When I was Sierra’s age, getting up before 11 am was a chore. I think it is a chore for Sierra to be up before 1:00 pm honestly. Funny how that changes. Now, being up by 5 am (provided I got to bed on time) just feels great. I can get ready in the dim light while my baby son and my wife are fast asleep. Freshly shaved, showered, and combed. Today, I couldn’t help but feel I am dressing for my funeral, so I made sure I’m wearing my best, neatly pressed navy blue pants, my favorite gingham shirt, and a matching wool knit tie (I know, not silk, still need a bit of a IDGAF-attitude). I can grab my keys and coat, plenty of time to check my car’s fluids and top up power steering and oil (poor girl leaks like a sieve from every orifice), pick out the right tunes on my phone for the drive in.
Nice getting to the office before everyone else, the only sound coming from the building’s central air kicking on, the soft foot falls of my leather shoes on the carpet, the click of the motion sensors as they switch on the overhead lights as I pass, the Darth Vader-esque sigh of the coffee maker, my computer already booted from my automatic start command and ready for login, I can picture the data center, sitting in the basement, lighting up like Christmas, humming with life, the unimaginable information processing power at my fingertips, like an orchestra tuning their instruments awaiting their conductor (sorry, I get a little mad with power when I have a server cluster all to myself in the morning). It feels right, fresh as a new spring morning. I can turn up my speakers, no office mates to be courteous of. Of all things, I put on Galantis, one of Sierra’s favorite artists, I’ve developed some appreciation, and listening to her favorite songs brings back good memories of driving down the road with her in the passenger seat. I remembered when she first put them on, she said “they are so good, this song is like sex.” As I listen to the familiar unquenchably optimistic synth rhythms, I pull up her Instagram which I hadn’t looked at in a week, just some new posts of her wine tasting, hanging out at the coffee shop, and a video of her dancing in the front row at a concert, flashing colored lights playing across her face, her big brown eyes shining with youthful exuberance.

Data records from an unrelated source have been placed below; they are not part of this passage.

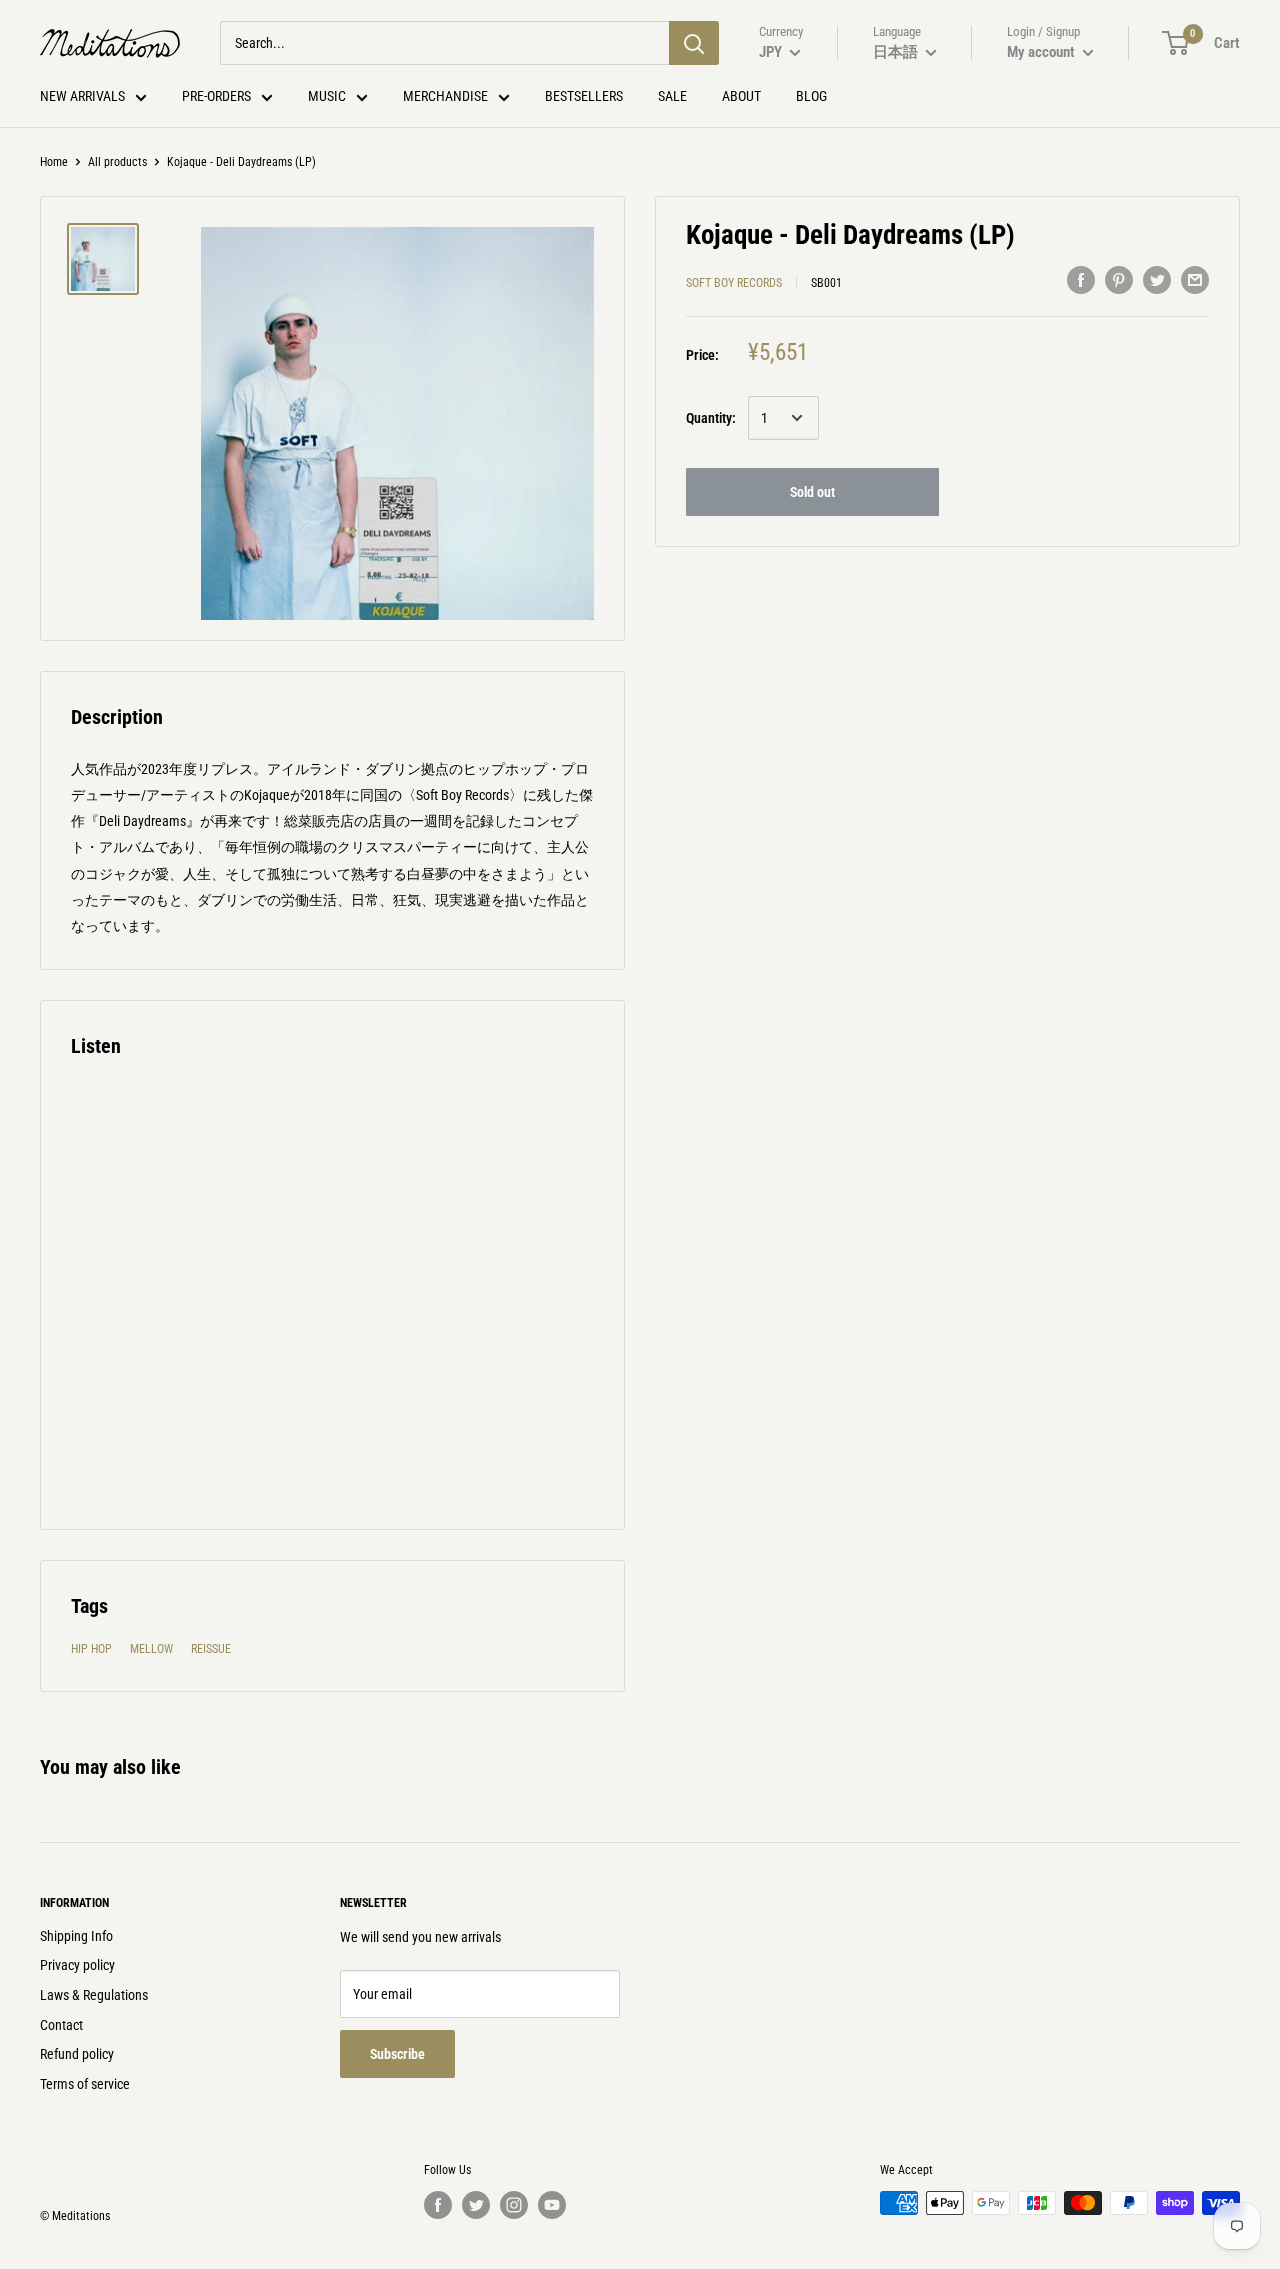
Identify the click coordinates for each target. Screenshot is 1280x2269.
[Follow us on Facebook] (438, 2205)
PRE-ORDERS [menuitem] (216, 96)
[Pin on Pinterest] (1119, 280)
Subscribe (397, 2054)
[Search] (694, 43)
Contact (61, 2025)
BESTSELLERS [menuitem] (584, 96)
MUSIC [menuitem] (327, 96)
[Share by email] (1195, 280)
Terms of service (85, 2084)
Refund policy (77, 2054)
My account (1042, 52)
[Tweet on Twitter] (1157, 280)
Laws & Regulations (94, 1995)
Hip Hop (91, 1649)
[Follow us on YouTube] (552, 2205)
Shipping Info (76, 1936)
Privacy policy (77, 1965)
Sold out (812, 492)
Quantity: (711, 418)
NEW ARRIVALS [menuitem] (82, 96)
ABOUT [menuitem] (741, 96)
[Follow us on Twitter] (476, 2205)
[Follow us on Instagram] (514, 2205)
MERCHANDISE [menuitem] (445, 96)
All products (117, 162)
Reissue (211, 1649)
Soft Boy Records (734, 283)
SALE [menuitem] (672, 96)
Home (54, 162)
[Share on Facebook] (1081, 280)
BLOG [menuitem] (811, 96)
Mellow (151, 1649)
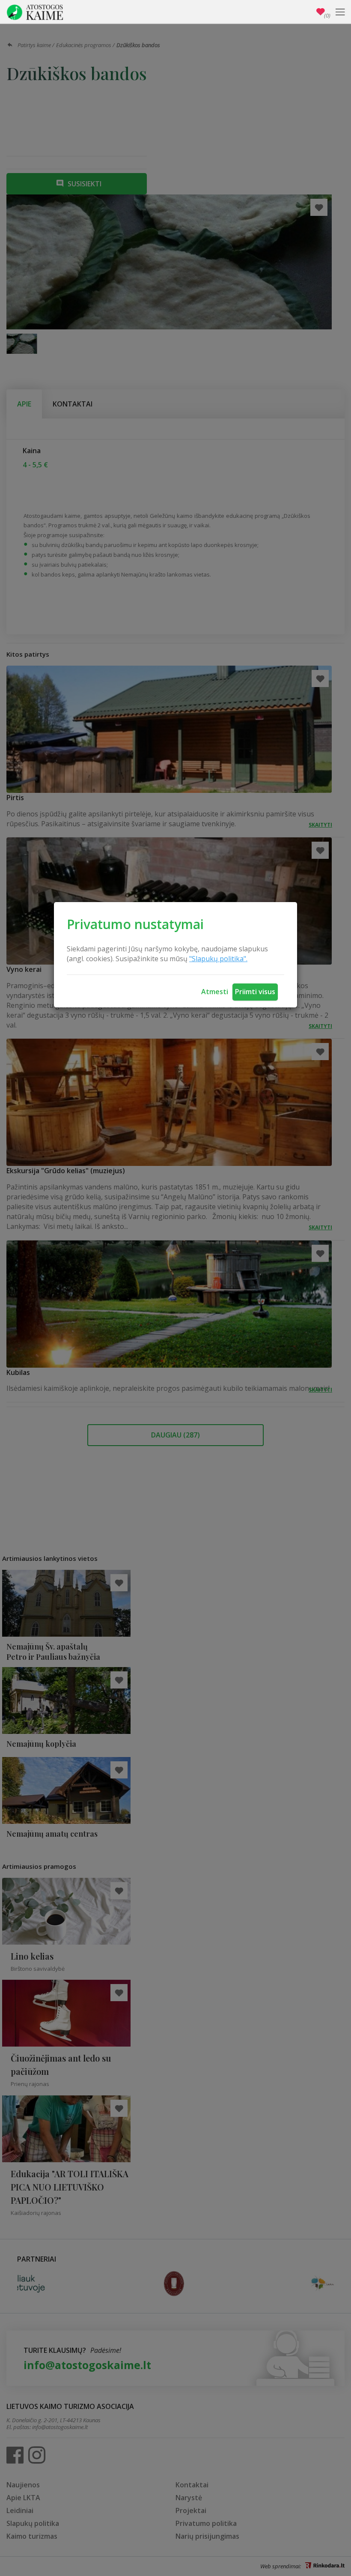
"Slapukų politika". (218, 958)
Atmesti (214, 991)
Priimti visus (255, 991)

She’s done nothing but send me cryptic replies to my texts lately, each one seems more deprecating than the last, bordering on cruel if taken to logical extremes, it has to be over, whatever ‘it’ was. Time to wrap this mother up, fall on my sword if need be, just need to get her on the phone and find out what’s going on, one way or the other. I don’t know why it feels so good, perhaps it is time for a new start. Myrtle sent me a message last night while I slept, I saw it this morning. She sent it directly to my mischief email address (which I’d given her), bypassing the CL mail relay, which is a good sign. I hadn’t heard from her in over a day, our previous conversation ending abruptly, I figured I had said something that made her turn tail and run. But apparently not, she says she hopes I’m still interested in her. Even if it leads to nothing, it gives me hope. It softens losing Sierra, by reminding me that life exists on the other side.
The best thing about mornings is the potential, the fresh possibilities open for the rest of the day. By evening, it has often been decided, you’ll sit down possibly facing your disappointments and failures, or occasionally enjoying the glow of your successes. But, the morning is open and weightless, anything could happen.